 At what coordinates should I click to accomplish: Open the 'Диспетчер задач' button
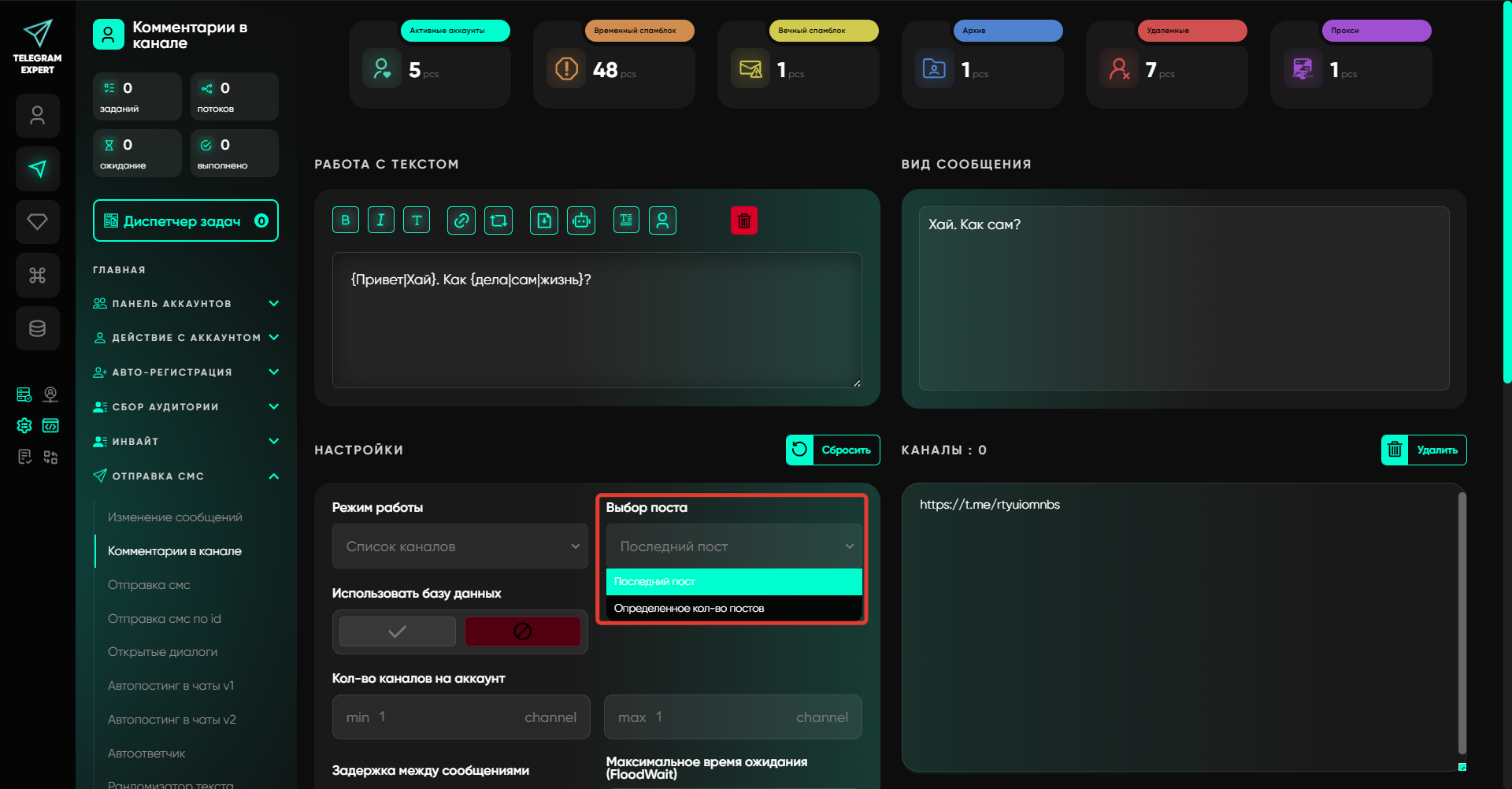pos(186,221)
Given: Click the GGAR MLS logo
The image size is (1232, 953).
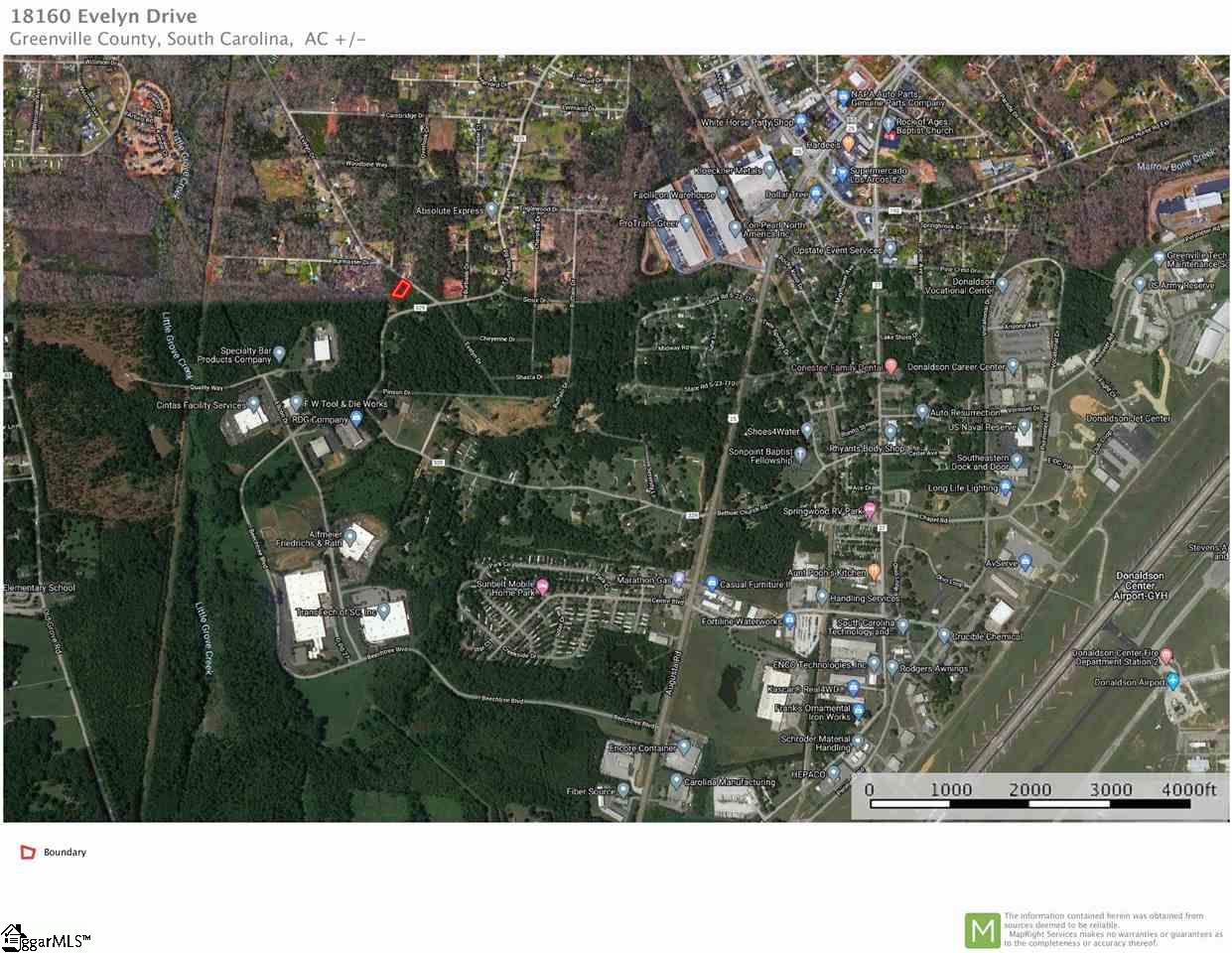Looking at the screenshot, I should pos(45,938).
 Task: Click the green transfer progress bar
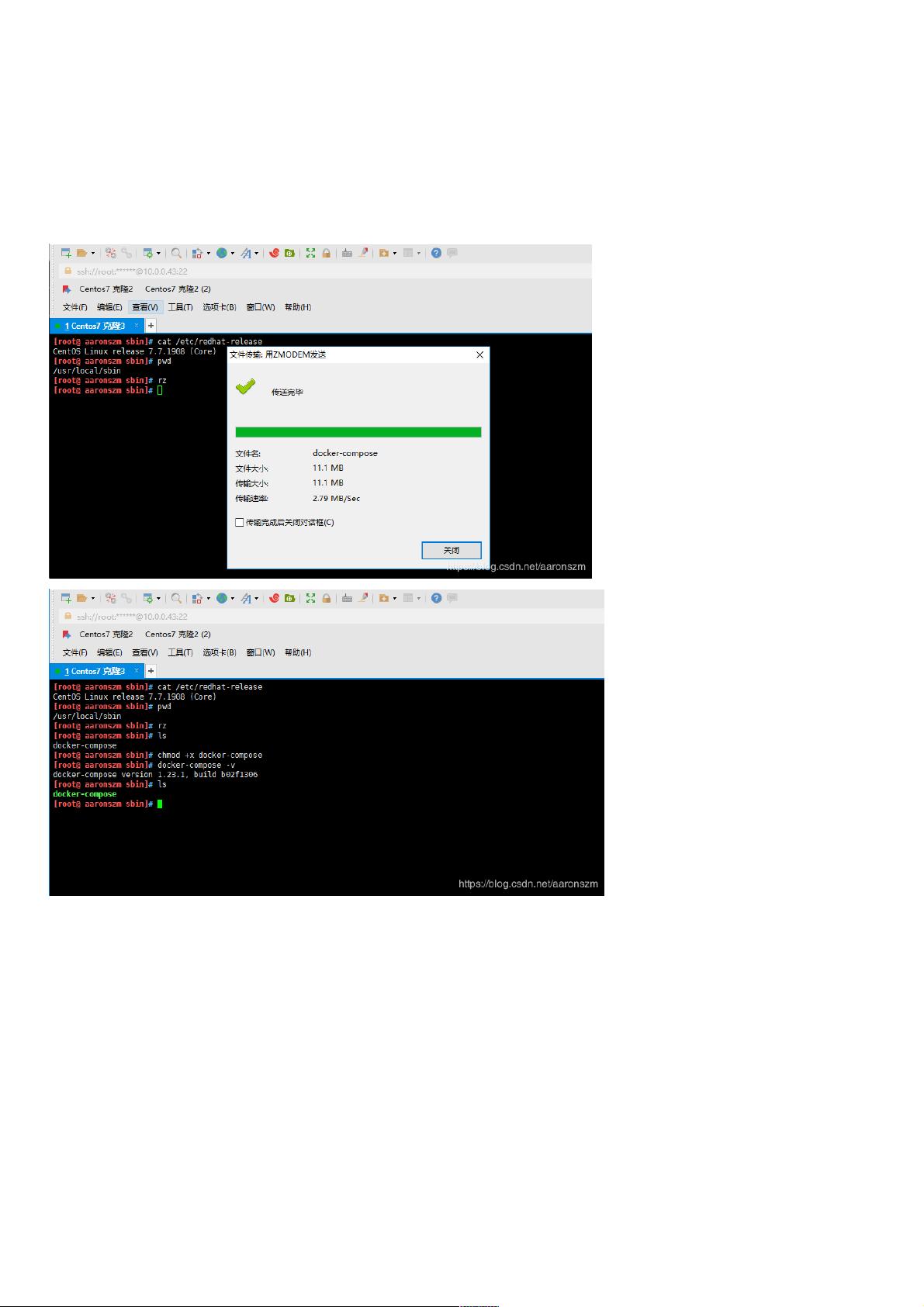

▶ _Work order_:
Print the listing again exactly as it appears, except for the pictures, which stay out.

▶ _Response area_:
 At what coordinates should I click to accomplish: Open the 'Диспетчер задач' button
pos(186,221)
Given: Click the GGAR MLS logo
The image size is (1232, 953).
Looking at the screenshot, I should pos(45,938).
 Task: Click the green transfer progress bar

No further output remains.